Yabancı sermaye girişlerinin önemli bir bölümü spekülatif, sıcak para öğelerinden oluşmaktadır. AKP’nin ilk beş yılında sıcak para, toplam sermaye girişinin yüzde 23’ünü oluşturuyordu, 2008-2013’te iki misli artmış, yüzde 46’ya ulaşmıştır. Yabancıların Türkiye’deki varlıklarının giderek artan bölümleri, “ani çıkış” yapabilecek (hisse senedi, tahvil gibi) portföylere bağlanmıştır.

İkinci sorun, hızla artan, 388 milyar dolara ulaşan dış borçlarla ilgilidir. 2007’den 2013’e dış borçların yıllık artış oranı yüzde 7,6’dır; milli gelirin ortalama büyüme hızının iki misli üzerindedir.

Üçüncü sorun kısa vadeli borçların payının 2007’den bu yana aşağı yukarı iki misli artmış olmasıyla ilgilidir. Uluslararası ortamın bozulduğu dönemlerde önem taşıyan dış yükümlülükler, kısa vadeli olanlardır.

Uluslararası finans kapital açısından Türkiye kırılgandır.
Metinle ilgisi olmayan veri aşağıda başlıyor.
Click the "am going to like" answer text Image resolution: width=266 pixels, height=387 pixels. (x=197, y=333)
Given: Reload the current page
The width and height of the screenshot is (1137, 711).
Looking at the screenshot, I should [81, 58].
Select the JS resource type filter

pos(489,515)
Bir de, özellikle finans kapitalin, “işler karışırsa paramı çıkartabilir miyim; alacağımı toplayabilir miyim?” soruları ile bağlantılı “kırılganlık” durumu var. Bu soruyu soranlar için en önemli güvencelerden biri, kısa vadeli dış yükümlülüklerin Merkez Bankası döviz rezervlerine oranıdır. Bu oran son yıllarda iki misli artmış; kısa vadeli borçlar brüt rezervleri aşmıştır.

Kısa vadeli dış borçlara, vadesi bir yıl içinde dolan uzun vadeli dış borçları ve 12 ayın cari açık tahminini ekleyin; Türkiye’nin bir yıllık dış kaynak gereksinimine ulaşırsınız. IMF bu gereksinimin sürekli artmakta olduğunu ve 2014’te 239 milyar dolara (milli gelirin yüzde 28.1’ine) ulaştığını belirlemişti.
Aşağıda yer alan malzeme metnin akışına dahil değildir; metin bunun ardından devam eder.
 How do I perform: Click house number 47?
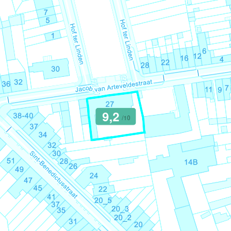(28, 180)
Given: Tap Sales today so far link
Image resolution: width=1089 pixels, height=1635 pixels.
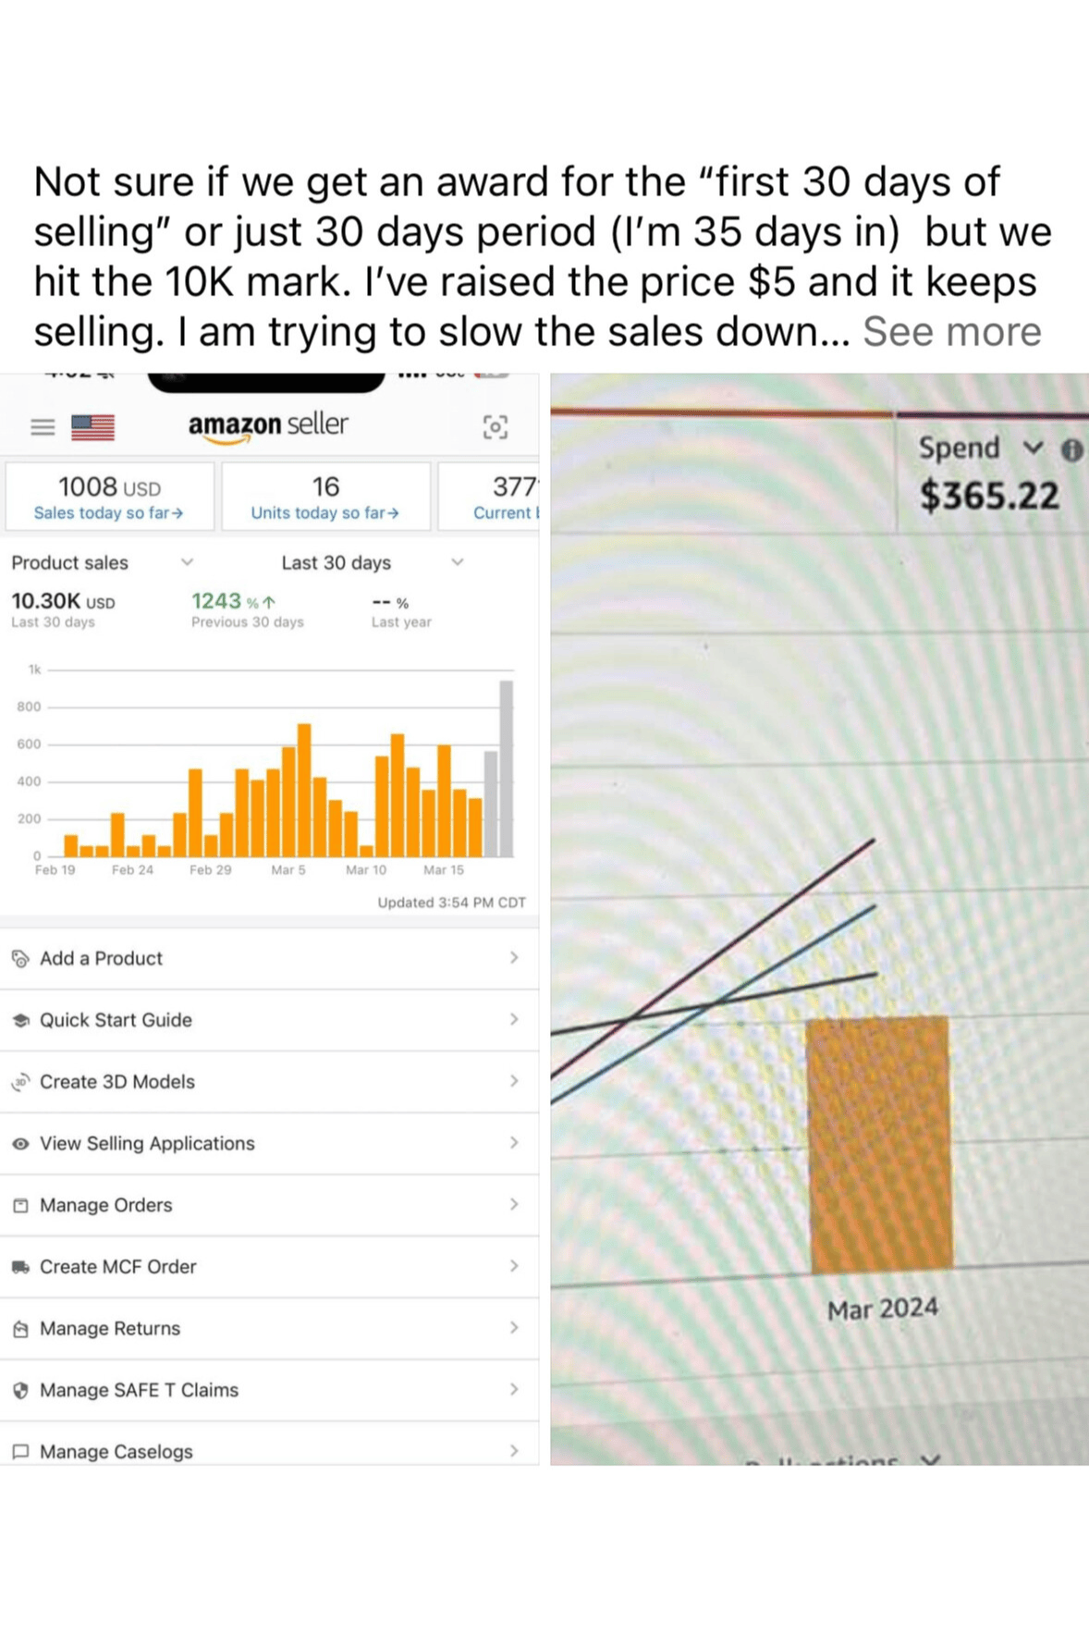Looking at the screenshot, I should click(108, 513).
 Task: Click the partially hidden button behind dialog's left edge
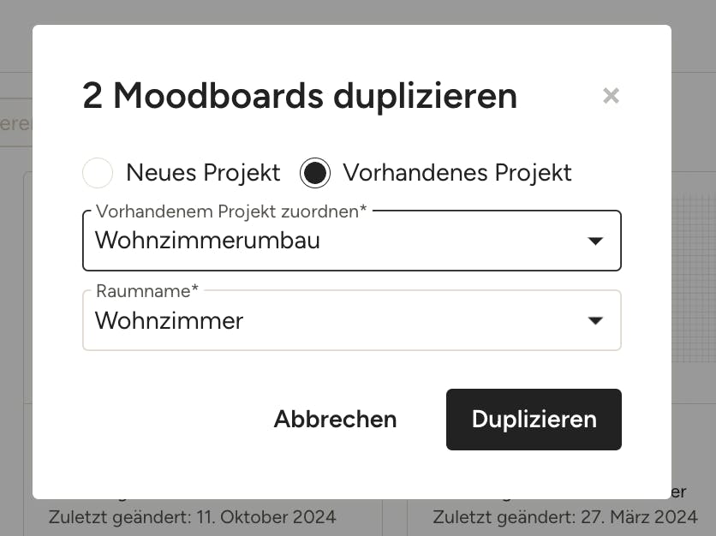click(16, 122)
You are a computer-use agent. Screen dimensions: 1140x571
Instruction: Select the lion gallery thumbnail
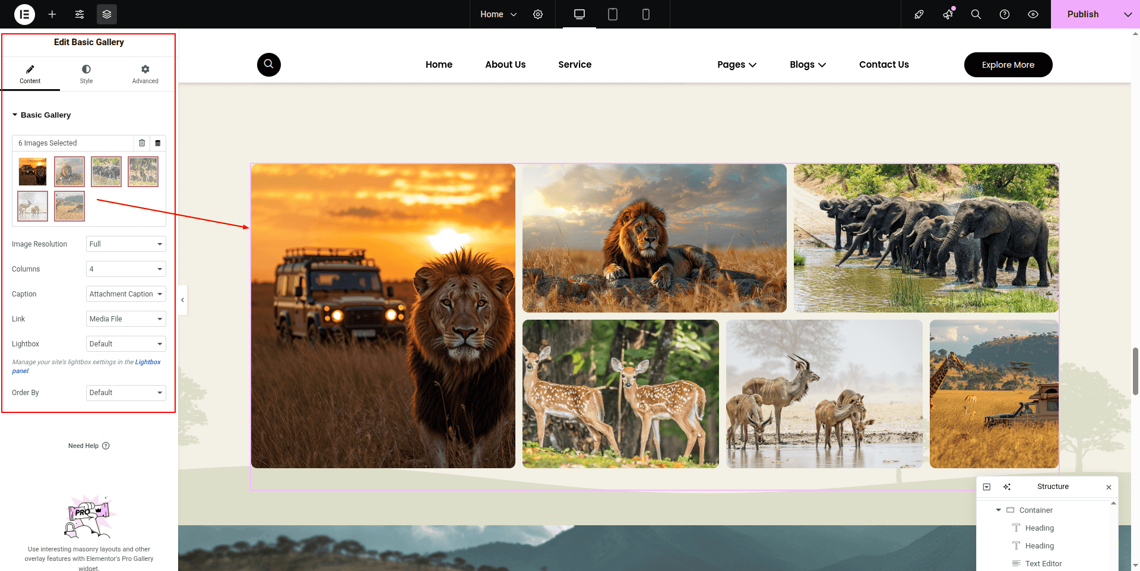coord(69,172)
Demek ki, Türkiye sadece artan bir dış bağımlılık içinde değildir; dünya ekonomisinin çalkantılarına karşı da çok kırılgandır. Finans çevreleri, 2013’ün ikinci yarısında dört kırılgan çevre ekonomisinden birinin Türkiye olduğunu, bu tür kritik göstergelere bakarak belirlemişlerdi.

İşsizlik ve mutlak yoksullaşma belirleyicidir.

Dış bağımlılık, düşen büyüme hızları, orta vadede de durgunlaşma, yüksek kırılganlık... Bunlar kendiliğinden iktidarı sarsacak ekonomik etkenler değildir.

Dahası, gerici-tutucu bir ideolojik kuşatma altına girmiş olan halk sınıflarının, salt bölüşüm bozulmalarına karşı duyarlılığı da aşınmıştır.

Bugünkü ortamda sınıfsal tepkileri kendiliğinden tetikleyecek, bunları siyasete yansıtacak etkenler, mutlak yoksullaşmayı, işsizliği artıran olgular (kısacası ağır bir kriz) ile sınırlıdır.

Siyasi iktidarı sarsabilecek, ilerici, anti-faşist bir toplumsal muhalefet, ağır bir kriz beklentisinin rehaveti içinde geliştirilemez. Bence, tam aksine “normal” ekonomik ortamlarda da geçerli, sözünü ettiğim ideolojik kuşatmayı çökertmeyi hedefleyen, sistem eleştirileri içeren uzun vadeli bir mücadele platformu gereklidir.